The Independent Evaluation Unit is evaluating how the GCF’s investments are dealing with the topic of adaptation, and also on GCF-led funding and its relevance to small island developing states, as well as its efficiency and effectiveness.
“The IEU advises the board on the strategy for GCF,” she said. “What it leads to is a very good process of dialogue, asking more questions, creating this learning space in the overall GCF ecosystem.”
When asked about the benefits from working in Songdo, a business district in Korea’s port city Incheon, Puri said her 27-strong team was able to collaborate with local universities such as Seoul National University, Hanyang University and Incheon National University. Puri said the collaboration allowed IEU to improve the efficiency of workflow, by taking advantage of their artificial intelligence technology and bringing behavioral science insights to investment.
The power of responsible investing will become more visible in the eye of investors in the era of the coronavirus pandemic.
“As we all globally are thinking about rebuilding and rethinking policies now in the context of the coronavirus crisis, taxation policies and economic policies may be rethought,” she said.

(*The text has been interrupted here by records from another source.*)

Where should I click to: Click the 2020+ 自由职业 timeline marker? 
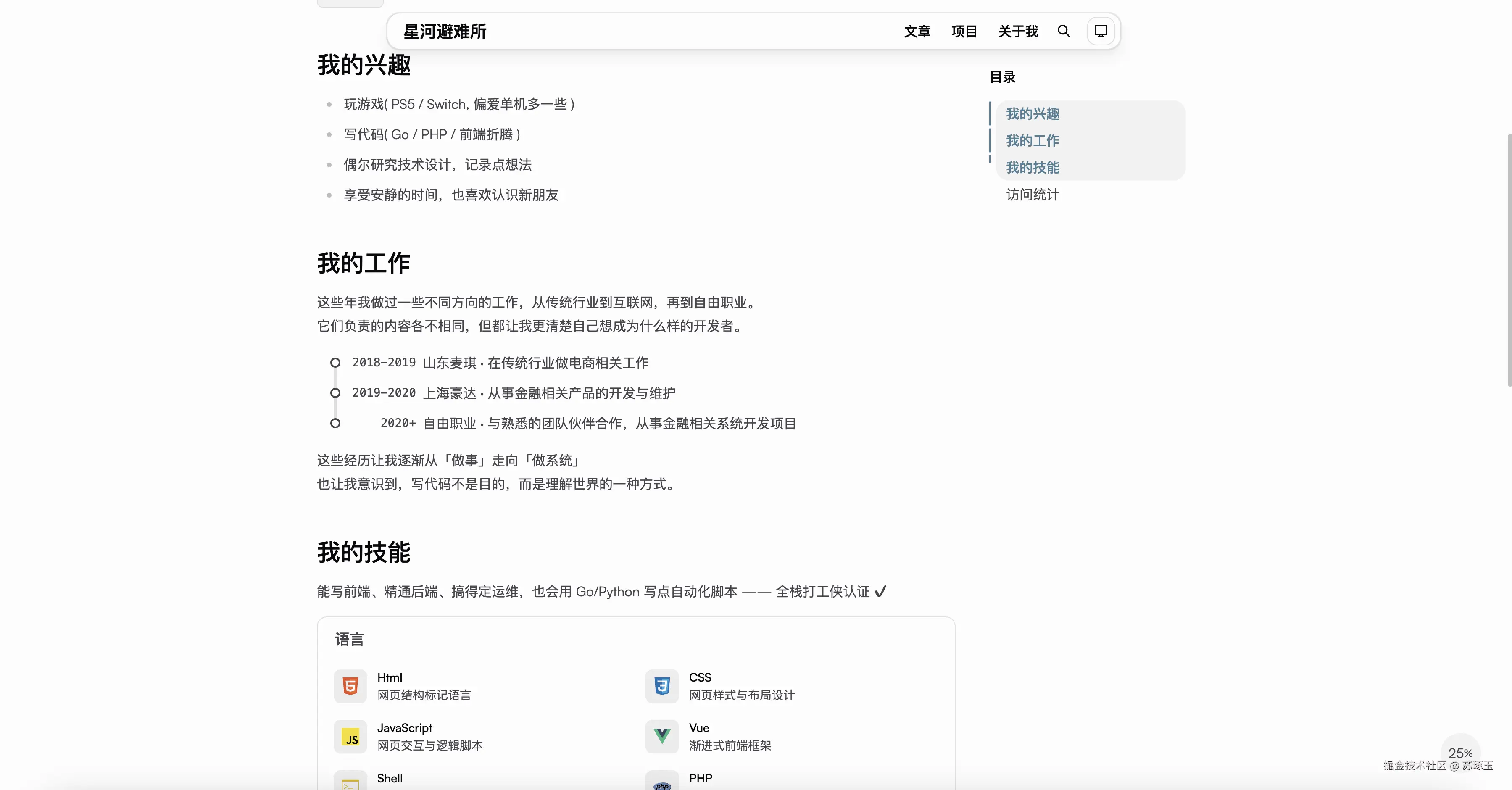(335, 423)
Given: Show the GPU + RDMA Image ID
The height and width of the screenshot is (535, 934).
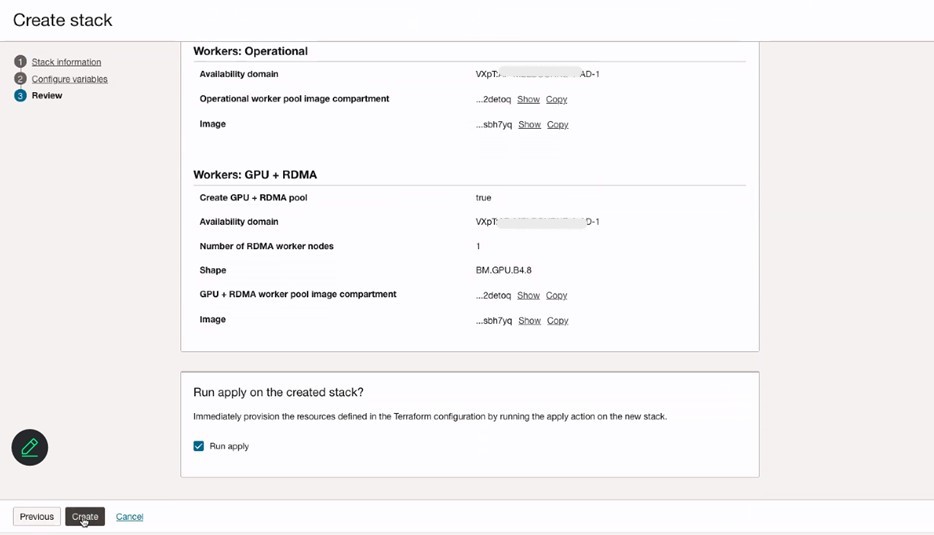Looking at the screenshot, I should 529,321.
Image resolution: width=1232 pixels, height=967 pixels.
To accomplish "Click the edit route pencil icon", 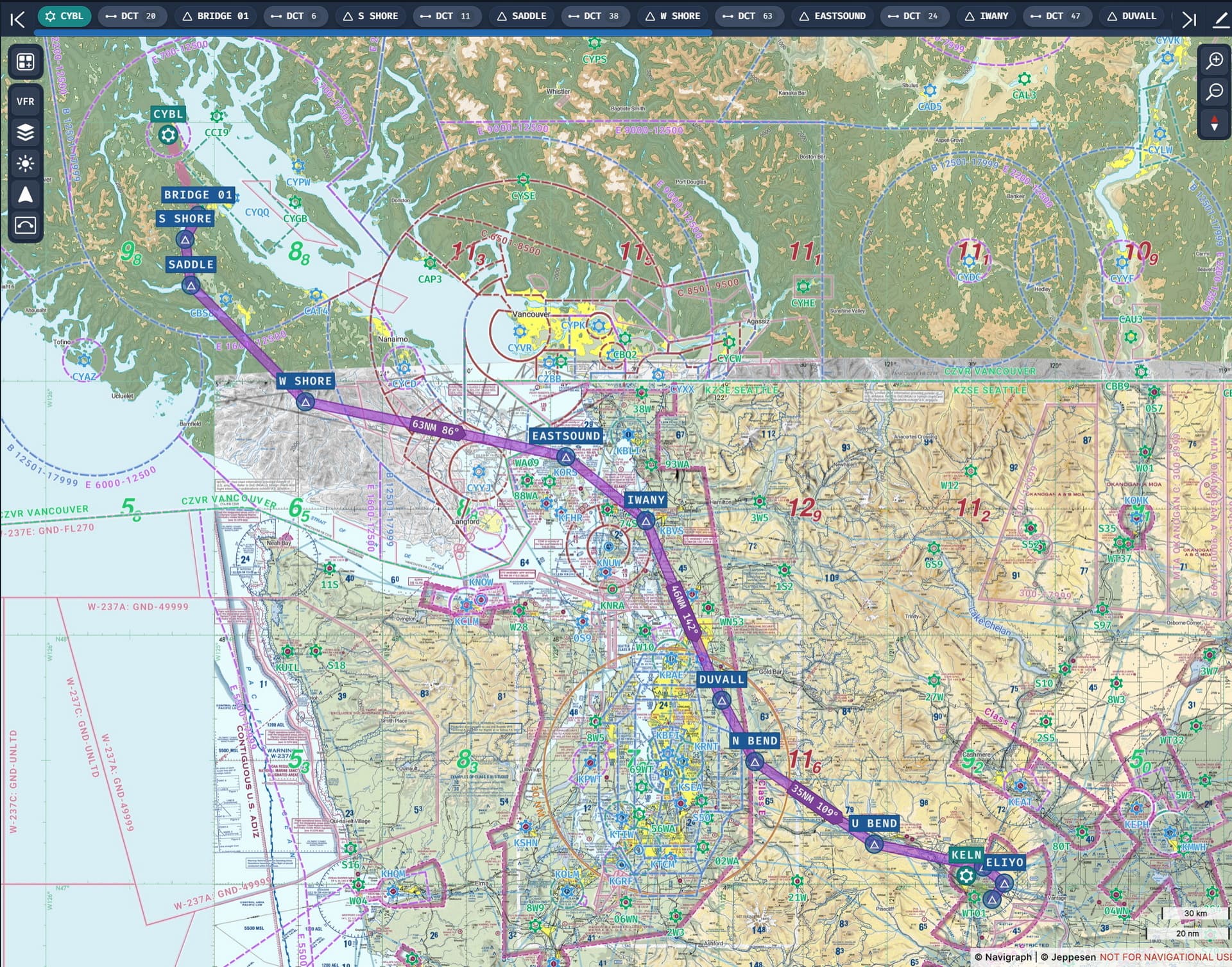I will pyautogui.click(x=1220, y=19).

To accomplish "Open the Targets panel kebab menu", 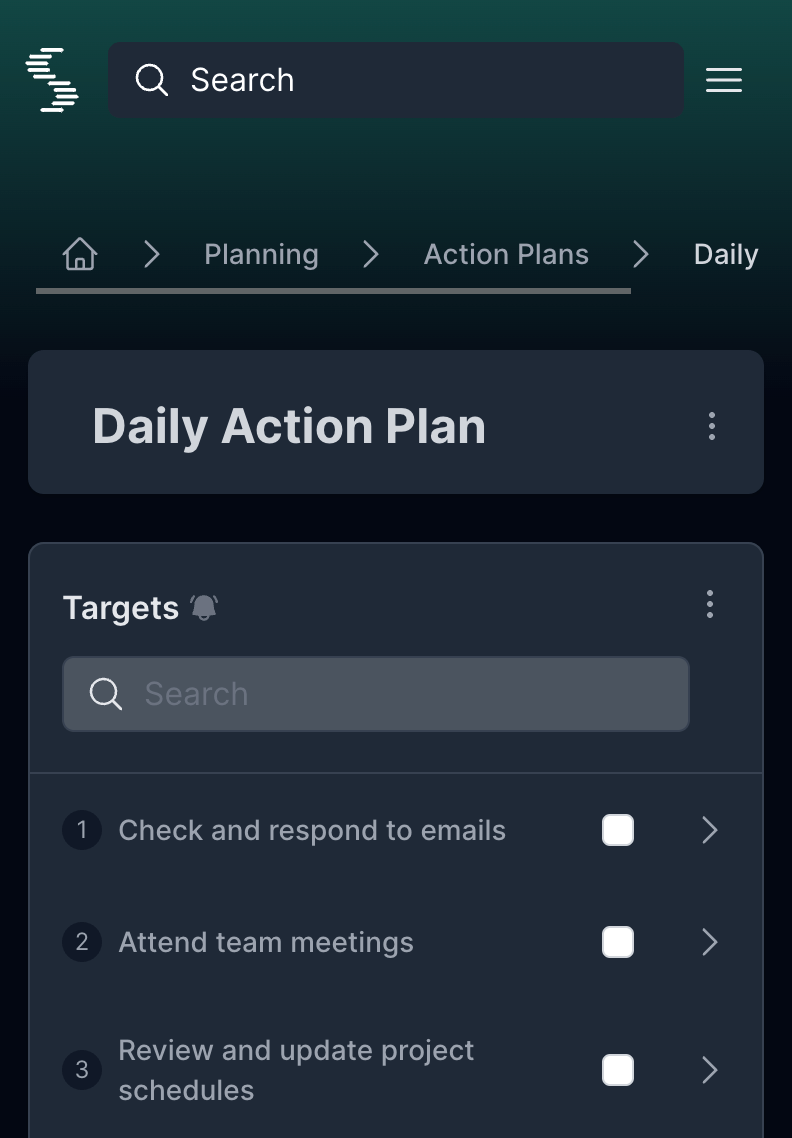I will tap(710, 604).
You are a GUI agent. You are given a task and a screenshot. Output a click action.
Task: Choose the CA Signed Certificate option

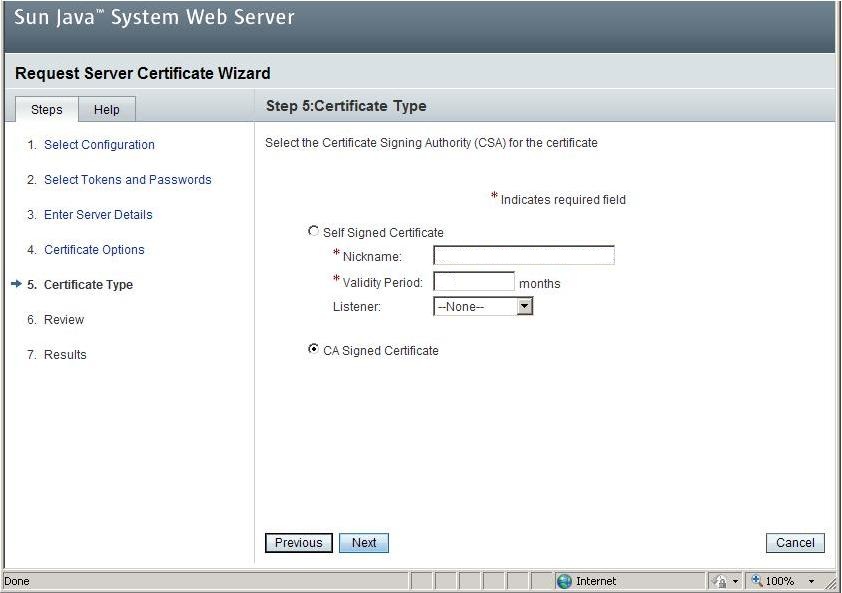(x=314, y=350)
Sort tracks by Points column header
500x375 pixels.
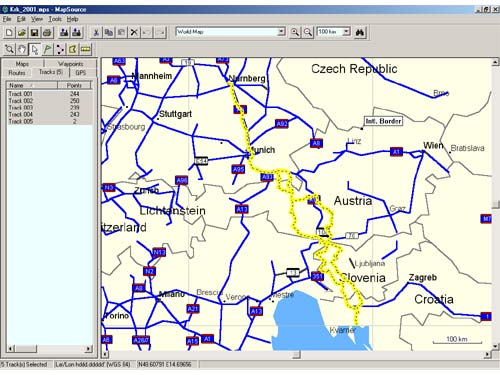point(74,85)

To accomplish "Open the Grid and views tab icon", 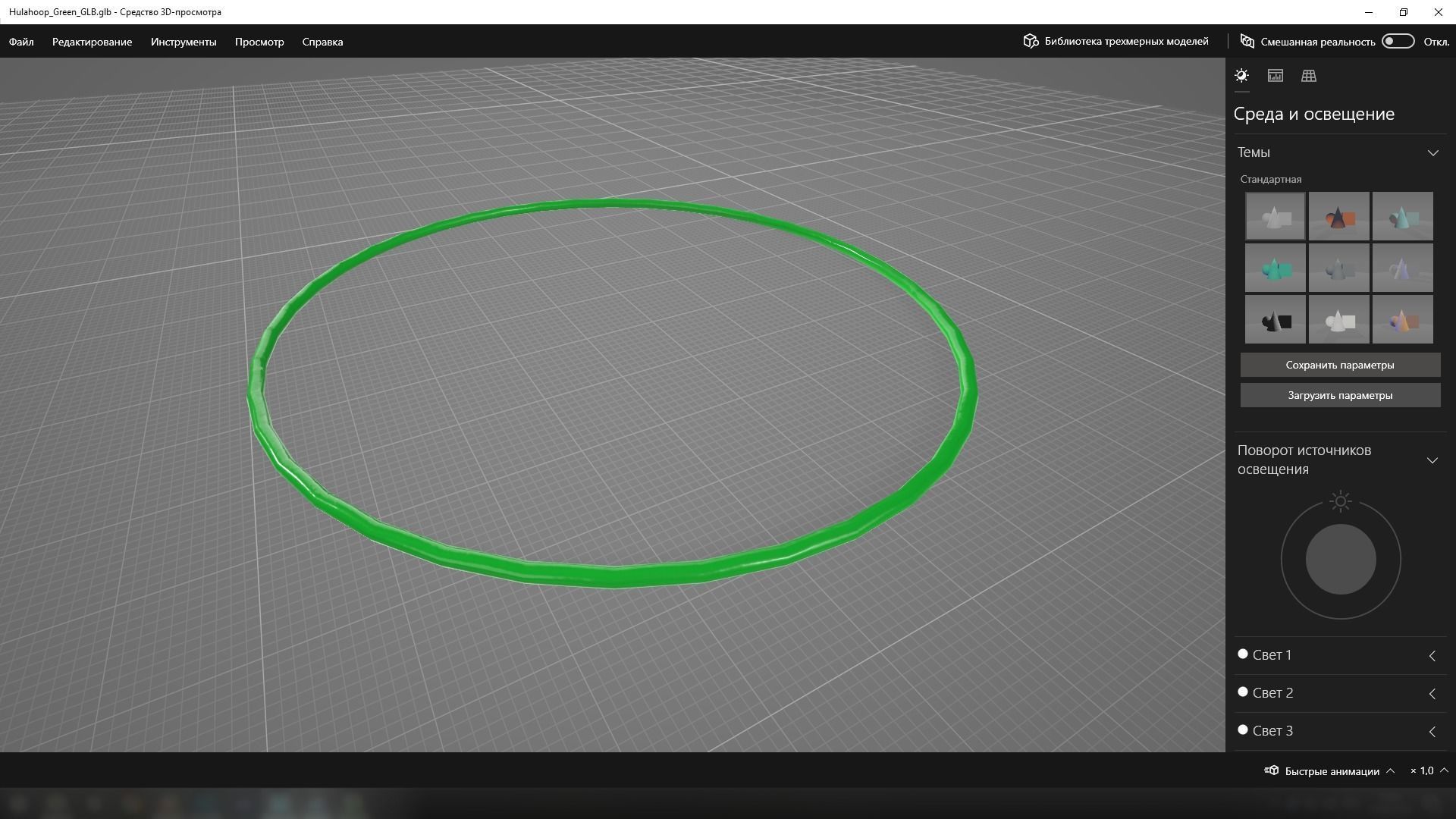I will tap(1309, 76).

“Overall we should think of redesigned development pathways where the emphasis is to make people more resilient. Countries should be thinking about how to rebuild the world, using these principles of environmental and social governance and impact investing.”
Puri, former staff member of the United Nations Environment Program and deputy executive director at the International Initiative for Impact Evaluation, joined GCF’s IEU in 2017. She also teaches at Columbia University in New York.